▶ **Records for the task**
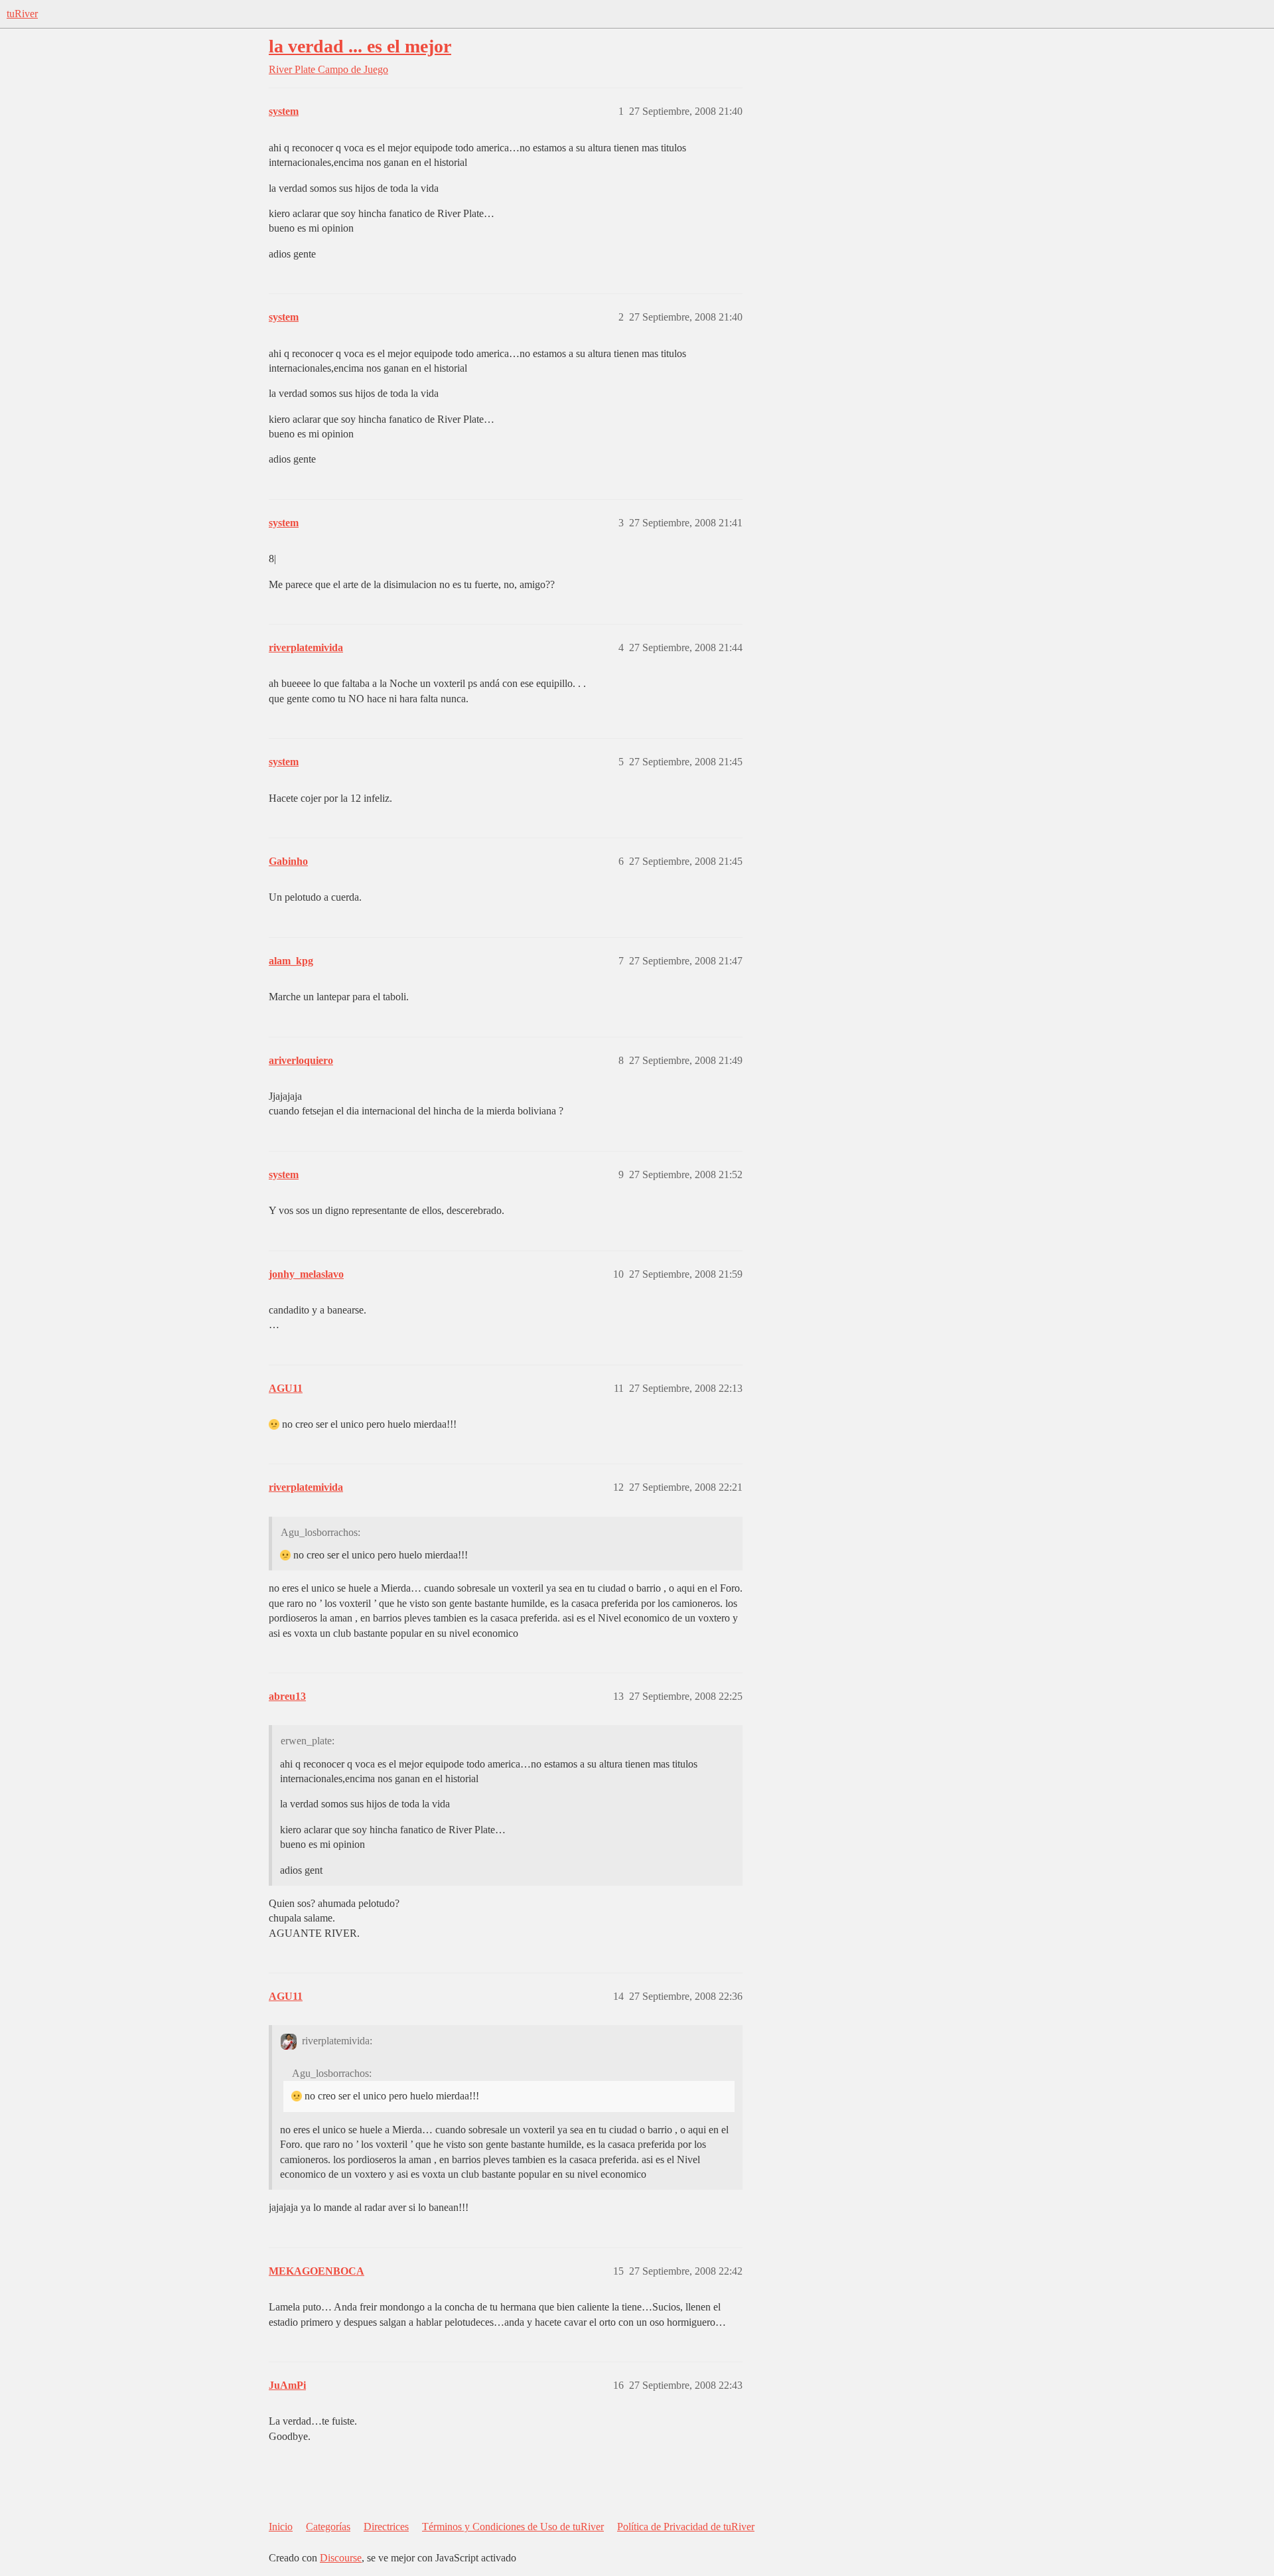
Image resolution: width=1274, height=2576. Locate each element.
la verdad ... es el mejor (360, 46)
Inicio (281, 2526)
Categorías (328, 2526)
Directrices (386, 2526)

▶ **Goal of the exercise**
Verbatim copy, images excluded: transcribe all the entries above.

▶ **Problem solution**
Image resolution: width=1274, height=2576. Locate each element.
la verdad ... es el mejor (360, 46)
Inicio (281, 2526)
Categorías (328, 2526)
Directrices (386, 2526)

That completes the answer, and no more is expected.